:: Task requirements ::
The records below are split into lines. How many of those lines contain the string "will"? Reply with the number only.

:: Material for the task ::

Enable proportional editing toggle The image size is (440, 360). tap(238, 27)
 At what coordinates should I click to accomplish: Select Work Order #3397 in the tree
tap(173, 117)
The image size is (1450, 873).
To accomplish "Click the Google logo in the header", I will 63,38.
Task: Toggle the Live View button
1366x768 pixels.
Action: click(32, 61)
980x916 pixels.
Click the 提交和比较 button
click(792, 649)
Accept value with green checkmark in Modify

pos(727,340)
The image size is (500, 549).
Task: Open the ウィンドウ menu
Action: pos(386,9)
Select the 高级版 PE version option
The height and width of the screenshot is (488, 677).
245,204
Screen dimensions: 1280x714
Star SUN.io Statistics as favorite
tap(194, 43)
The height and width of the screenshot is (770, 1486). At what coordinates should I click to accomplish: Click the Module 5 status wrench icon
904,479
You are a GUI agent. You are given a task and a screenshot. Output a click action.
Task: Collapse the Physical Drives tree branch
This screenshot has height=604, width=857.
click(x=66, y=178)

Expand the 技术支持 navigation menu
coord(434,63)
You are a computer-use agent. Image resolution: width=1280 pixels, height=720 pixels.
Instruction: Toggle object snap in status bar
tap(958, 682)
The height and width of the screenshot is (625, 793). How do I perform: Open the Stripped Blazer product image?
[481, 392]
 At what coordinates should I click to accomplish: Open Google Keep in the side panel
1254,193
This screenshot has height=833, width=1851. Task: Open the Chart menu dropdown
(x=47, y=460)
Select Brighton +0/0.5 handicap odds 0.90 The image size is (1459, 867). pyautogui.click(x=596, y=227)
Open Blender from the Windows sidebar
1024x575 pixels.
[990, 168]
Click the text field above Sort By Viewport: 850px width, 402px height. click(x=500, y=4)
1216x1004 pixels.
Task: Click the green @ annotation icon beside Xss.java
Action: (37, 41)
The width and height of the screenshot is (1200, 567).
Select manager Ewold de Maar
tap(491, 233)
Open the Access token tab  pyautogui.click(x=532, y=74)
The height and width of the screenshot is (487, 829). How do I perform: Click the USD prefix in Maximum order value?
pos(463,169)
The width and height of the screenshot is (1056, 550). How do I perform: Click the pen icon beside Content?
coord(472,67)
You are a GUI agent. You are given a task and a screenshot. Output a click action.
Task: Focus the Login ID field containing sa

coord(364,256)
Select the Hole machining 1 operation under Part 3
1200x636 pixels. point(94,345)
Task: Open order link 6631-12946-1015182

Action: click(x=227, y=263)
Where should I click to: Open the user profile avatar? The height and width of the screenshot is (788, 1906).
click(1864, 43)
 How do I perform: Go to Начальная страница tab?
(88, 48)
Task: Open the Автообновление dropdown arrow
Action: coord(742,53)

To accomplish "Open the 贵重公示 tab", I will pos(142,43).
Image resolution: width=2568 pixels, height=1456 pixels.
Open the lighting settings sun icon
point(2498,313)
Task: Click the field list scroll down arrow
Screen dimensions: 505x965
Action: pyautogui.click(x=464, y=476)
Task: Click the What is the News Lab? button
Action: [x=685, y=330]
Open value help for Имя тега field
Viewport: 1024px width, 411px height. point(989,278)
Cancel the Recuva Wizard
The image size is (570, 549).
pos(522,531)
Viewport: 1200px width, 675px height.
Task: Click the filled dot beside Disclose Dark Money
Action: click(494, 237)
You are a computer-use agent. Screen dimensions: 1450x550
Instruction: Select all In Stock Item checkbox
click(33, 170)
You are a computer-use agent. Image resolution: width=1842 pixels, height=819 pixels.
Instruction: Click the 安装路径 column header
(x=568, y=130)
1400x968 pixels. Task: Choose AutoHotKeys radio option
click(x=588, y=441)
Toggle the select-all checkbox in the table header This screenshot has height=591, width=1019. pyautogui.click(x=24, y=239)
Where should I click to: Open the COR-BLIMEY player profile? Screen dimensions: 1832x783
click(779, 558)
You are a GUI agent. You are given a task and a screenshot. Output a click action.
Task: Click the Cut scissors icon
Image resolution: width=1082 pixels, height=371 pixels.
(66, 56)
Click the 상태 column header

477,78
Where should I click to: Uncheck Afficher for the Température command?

:: Output for this exercise ::
2